■ **What the task requires**:
Reproduce the top of the data verbatim, through and including the line that contains "Customize (668, 1304)".

[Stored data]
━━━━━━━━━━━━━━━━━━━━

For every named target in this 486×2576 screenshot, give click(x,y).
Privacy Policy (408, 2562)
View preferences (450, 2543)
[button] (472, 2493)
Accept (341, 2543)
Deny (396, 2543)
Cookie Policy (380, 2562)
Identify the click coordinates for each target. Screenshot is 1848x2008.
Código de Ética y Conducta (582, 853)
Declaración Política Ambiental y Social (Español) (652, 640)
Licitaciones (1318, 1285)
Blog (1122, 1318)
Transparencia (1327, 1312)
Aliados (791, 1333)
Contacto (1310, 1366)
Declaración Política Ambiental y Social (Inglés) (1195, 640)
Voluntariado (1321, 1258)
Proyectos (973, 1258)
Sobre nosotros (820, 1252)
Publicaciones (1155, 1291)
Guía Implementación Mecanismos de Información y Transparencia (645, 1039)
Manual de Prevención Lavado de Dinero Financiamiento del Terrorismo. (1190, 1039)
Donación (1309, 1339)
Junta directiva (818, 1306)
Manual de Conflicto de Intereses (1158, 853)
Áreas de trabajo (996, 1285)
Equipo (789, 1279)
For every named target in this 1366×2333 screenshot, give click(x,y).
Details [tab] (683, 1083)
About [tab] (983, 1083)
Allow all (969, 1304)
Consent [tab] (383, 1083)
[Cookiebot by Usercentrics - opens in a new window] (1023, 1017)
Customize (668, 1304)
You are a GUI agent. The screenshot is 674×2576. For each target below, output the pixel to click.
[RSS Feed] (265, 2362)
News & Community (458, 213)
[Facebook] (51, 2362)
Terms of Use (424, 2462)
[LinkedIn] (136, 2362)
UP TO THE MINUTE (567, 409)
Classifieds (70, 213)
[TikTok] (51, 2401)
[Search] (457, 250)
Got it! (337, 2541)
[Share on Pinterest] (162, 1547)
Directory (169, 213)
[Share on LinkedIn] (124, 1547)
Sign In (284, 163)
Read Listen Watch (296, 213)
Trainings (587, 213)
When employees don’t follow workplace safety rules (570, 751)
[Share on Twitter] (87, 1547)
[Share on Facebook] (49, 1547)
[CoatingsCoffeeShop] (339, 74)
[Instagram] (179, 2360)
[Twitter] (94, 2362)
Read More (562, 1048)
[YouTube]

━━━━━━━━━━━━━━━━━━━━

■ **Expected answer**:
For every named target in this 486×2576 screenshot, give click(x,y).
Privacy Policy (408, 2562)
View preferences (450, 2543)
[button] (472, 2493)
Accept (341, 2543)
Deny (396, 2543)
Cookie Policy (380, 2562)
Identify the click coordinates for each target. Screenshot is 1848x2008.
Código de Ética y Conducta (582, 853)
Declaración Política Ambiental y Social (Español) (652, 640)
Licitaciones (1318, 1285)
Blog (1122, 1318)
Transparencia (1327, 1312)
Aliados (791, 1333)
Contacto (1310, 1366)
Declaración Política Ambiental y Social (Inglés) (1195, 640)
Voluntariado (1321, 1258)
Proyectos (973, 1258)
Sobre nosotros (820, 1252)
Publicaciones (1155, 1291)
Guía Implementación Mecanismos de Información y Transparencia (645, 1039)
Manual de Prevención Lavado de Dinero Financiamiento del Terrorismo. (1190, 1039)
Donación (1309, 1339)
Junta directiva (818, 1306)
Manual de Conflicto de Intereses (1158, 853)
Áreas de trabajo (996, 1285)
Equipo (789, 1279)
For every named target in this 1366×2333 screenshot, give click(x,y).
Details [tab] (683, 1083)
About [tab] (983, 1083)
Allow all (969, 1304)
Consent [tab] (383, 1083)
[Cookiebot by Usercentrics - opens in a new window] (1023, 1017)
Customize (668, 1304)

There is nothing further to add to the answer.